- THE PROBLEM
For the records that follow, please set down exactly the lines between the one holding "Hit the green JOIN button" and the one holding "Select the 1日(1時間間隔) tab", inclusive, and only those.

(Collected data entries)
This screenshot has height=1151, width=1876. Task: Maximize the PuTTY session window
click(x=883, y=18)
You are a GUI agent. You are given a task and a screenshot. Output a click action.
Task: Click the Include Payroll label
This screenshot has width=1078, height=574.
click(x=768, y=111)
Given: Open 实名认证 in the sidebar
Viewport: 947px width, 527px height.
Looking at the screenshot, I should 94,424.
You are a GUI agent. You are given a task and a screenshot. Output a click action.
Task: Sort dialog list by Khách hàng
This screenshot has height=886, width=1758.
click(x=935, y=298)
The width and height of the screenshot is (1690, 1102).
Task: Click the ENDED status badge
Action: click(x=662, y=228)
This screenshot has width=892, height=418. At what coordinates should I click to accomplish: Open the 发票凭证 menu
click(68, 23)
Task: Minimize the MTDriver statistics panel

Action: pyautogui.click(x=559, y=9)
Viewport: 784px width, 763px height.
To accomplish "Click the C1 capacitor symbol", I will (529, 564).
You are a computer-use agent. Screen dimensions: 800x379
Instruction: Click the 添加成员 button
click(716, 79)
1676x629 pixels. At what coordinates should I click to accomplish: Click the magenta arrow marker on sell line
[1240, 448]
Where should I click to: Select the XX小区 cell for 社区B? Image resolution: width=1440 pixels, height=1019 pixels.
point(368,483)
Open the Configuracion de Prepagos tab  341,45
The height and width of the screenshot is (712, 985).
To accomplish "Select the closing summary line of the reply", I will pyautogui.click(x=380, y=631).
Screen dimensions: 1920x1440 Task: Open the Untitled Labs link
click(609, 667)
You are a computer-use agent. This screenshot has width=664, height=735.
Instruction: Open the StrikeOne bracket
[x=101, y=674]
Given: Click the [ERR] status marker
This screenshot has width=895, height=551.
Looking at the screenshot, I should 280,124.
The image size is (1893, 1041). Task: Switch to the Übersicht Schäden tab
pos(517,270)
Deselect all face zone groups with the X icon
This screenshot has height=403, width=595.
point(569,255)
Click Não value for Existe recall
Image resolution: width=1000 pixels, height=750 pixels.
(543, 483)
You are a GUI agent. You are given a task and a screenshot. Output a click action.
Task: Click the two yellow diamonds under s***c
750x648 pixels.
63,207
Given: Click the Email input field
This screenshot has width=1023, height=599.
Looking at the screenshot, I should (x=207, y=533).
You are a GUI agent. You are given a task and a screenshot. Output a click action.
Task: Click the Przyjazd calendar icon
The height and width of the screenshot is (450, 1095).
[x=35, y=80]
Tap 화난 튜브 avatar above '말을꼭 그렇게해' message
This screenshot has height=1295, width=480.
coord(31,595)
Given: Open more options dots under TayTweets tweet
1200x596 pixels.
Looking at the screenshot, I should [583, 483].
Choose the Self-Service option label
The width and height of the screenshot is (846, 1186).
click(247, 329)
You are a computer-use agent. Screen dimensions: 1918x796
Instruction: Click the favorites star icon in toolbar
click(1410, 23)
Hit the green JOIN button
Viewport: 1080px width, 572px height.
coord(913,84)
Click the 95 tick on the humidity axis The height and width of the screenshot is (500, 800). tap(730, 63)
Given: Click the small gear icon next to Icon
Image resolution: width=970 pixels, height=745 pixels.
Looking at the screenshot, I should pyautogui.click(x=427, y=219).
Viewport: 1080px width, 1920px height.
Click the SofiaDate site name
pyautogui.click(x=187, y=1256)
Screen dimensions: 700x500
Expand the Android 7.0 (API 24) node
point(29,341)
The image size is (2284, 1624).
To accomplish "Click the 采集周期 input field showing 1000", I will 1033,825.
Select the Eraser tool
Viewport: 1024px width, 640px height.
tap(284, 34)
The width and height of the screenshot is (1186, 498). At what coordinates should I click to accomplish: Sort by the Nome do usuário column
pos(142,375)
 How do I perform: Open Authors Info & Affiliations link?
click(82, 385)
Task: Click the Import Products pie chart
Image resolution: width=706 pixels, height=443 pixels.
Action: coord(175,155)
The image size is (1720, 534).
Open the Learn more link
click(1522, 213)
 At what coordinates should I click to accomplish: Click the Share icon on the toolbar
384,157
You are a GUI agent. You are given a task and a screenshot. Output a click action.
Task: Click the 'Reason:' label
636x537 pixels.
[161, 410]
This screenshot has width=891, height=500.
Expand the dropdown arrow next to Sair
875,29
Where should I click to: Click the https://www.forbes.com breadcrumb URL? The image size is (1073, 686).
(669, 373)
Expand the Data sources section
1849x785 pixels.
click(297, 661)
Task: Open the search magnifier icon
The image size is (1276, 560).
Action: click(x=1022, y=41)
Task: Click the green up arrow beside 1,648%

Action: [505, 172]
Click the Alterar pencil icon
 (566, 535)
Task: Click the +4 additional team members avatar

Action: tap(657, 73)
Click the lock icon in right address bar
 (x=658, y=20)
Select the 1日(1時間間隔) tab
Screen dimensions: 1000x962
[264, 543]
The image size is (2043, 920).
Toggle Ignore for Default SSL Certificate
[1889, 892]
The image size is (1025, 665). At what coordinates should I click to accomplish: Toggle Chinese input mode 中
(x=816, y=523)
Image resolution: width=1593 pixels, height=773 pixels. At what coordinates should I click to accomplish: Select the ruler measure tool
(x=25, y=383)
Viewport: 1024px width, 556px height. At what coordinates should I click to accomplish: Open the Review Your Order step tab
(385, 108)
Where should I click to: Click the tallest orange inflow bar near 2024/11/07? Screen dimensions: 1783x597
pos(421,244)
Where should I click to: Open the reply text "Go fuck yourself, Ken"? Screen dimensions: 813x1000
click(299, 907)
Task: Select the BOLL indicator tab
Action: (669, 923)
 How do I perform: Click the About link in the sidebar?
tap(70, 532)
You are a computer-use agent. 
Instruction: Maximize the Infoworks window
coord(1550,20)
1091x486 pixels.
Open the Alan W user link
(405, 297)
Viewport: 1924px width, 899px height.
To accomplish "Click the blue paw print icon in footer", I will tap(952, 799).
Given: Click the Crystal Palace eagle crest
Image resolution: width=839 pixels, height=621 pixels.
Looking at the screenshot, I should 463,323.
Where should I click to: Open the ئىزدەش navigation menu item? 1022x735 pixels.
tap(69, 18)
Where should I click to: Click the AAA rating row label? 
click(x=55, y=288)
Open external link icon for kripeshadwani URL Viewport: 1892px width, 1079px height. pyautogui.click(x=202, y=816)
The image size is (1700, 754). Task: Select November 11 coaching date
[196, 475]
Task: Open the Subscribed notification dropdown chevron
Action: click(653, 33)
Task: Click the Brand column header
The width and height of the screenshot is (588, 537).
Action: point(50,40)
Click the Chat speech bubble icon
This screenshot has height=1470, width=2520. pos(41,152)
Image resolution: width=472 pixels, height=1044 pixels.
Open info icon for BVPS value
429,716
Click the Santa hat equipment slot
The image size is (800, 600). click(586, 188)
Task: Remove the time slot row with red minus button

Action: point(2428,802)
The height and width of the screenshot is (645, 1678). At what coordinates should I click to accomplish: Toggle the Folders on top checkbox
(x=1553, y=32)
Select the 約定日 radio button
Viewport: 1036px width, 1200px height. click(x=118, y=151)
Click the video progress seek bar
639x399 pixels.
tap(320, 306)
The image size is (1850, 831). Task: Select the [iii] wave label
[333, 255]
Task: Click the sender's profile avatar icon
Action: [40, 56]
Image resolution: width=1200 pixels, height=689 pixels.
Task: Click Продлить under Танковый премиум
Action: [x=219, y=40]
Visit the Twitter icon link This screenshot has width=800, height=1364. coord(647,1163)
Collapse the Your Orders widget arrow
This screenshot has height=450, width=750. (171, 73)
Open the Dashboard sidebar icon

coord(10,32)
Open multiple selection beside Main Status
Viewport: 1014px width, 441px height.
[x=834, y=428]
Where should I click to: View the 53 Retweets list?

- TASK SOLUTION
Hit the green JOIN button
Viewport: 1080px width, 572px height.
coord(913,84)
Click the 95 tick on the humidity axis The height and width of the screenshot is (500, 800). tap(730, 63)
Given: Click the small gear icon next to Icon
Image resolution: width=970 pixels, height=745 pixels.
Looking at the screenshot, I should pyautogui.click(x=427, y=219).
Viewport: 1080px width, 1920px height.
Click the SofiaDate site name
pyautogui.click(x=187, y=1256)
Screen dimensions: 700x500
Expand the Android 7.0 (API 24) node
point(29,341)
The image size is (2284, 1624).
To accomplish "Click the 采集周期 input field showing 1000", I will 1033,825.
Select the Eraser tool
Viewport: 1024px width, 640px height.
tap(284, 34)
The width and height of the screenshot is (1186, 498). At what coordinates should I click to accomplish: Sort by the Nome do usuário column
pos(142,375)
 How do I perform: Open Authors Info & Affiliations link?
click(82, 385)
Task: Click the Import Products pie chart
Image resolution: width=706 pixels, height=443 pixels.
Action: coord(175,155)
The image size is (1720, 534).
Open the Learn more link
click(1522, 213)
 At what coordinates should I click to accomplish: Click the Share icon on the toolbar
384,157
You are a GUI agent. You are given a task and a screenshot. Output a click action.
Task: Click the 'Reason:' label
636x537 pixels.
[161, 410]
This screenshot has width=891, height=500.
Expand the dropdown arrow next to Sair
875,29
Where should I click to: Click the https://www.forbes.com breadcrumb URL? The image size is (1073, 686).
(669, 373)
Expand the Data sources section
1849x785 pixels.
click(297, 661)
Task: Open the search magnifier icon
The image size is (1276, 560).
Action: click(x=1022, y=41)
Task: Click the green up arrow beside 1,648%

Action: [505, 172]
Click the Alterar pencil icon
 (566, 535)
Task: Click the +4 additional team members avatar

Action: tap(657, 73)
Click the lock icon in right address bar
 (x=658, y=20)
Select the 1日(1時間間隔) tab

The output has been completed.